## Requirement
What lines in the entries hold the string "accomplish"? List them.

Given records below:

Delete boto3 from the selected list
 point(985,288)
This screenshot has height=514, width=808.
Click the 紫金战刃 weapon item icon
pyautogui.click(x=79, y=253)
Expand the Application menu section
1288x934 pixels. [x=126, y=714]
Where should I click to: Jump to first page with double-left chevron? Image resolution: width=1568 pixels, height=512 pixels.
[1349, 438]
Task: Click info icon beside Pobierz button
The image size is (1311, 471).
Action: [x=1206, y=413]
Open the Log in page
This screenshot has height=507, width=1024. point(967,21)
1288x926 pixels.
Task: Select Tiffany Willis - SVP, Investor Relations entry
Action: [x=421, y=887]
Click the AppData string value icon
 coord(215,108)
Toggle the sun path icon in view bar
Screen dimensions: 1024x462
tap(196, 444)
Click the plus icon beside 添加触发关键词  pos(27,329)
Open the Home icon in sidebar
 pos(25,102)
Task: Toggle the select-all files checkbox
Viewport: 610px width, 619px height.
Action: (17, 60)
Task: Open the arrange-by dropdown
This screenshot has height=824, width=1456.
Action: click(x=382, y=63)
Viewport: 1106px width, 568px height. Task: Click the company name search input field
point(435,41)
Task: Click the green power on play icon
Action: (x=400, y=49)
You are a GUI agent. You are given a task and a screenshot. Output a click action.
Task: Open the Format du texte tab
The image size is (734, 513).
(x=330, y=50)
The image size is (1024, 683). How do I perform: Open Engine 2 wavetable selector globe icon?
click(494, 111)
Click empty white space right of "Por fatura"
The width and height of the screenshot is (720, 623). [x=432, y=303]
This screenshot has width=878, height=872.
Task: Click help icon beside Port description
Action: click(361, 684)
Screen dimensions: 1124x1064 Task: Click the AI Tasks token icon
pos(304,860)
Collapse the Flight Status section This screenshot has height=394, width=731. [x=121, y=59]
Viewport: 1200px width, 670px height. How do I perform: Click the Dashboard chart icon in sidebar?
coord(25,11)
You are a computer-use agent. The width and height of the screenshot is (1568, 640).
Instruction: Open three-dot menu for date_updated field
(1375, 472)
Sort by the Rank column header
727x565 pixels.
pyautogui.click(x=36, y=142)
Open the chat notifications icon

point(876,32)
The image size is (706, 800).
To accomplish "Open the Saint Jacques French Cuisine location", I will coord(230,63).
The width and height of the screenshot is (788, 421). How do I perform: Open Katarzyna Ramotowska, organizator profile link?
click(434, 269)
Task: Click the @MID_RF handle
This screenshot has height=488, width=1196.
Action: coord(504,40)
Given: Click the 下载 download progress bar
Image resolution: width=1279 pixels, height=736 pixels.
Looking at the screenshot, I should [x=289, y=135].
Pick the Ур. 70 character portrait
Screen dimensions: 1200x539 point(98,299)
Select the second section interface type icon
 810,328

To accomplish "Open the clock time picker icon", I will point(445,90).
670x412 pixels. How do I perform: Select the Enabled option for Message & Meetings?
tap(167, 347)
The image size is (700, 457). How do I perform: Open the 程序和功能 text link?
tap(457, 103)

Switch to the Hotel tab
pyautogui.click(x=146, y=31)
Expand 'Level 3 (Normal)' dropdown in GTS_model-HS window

End of Given records.

## Solution for this exercise
To accomplish "Open the Saint Jacques French Cuisine location", I will coord(230,63).
To accomplish "Open the clock time picker icon", I will point(445,90).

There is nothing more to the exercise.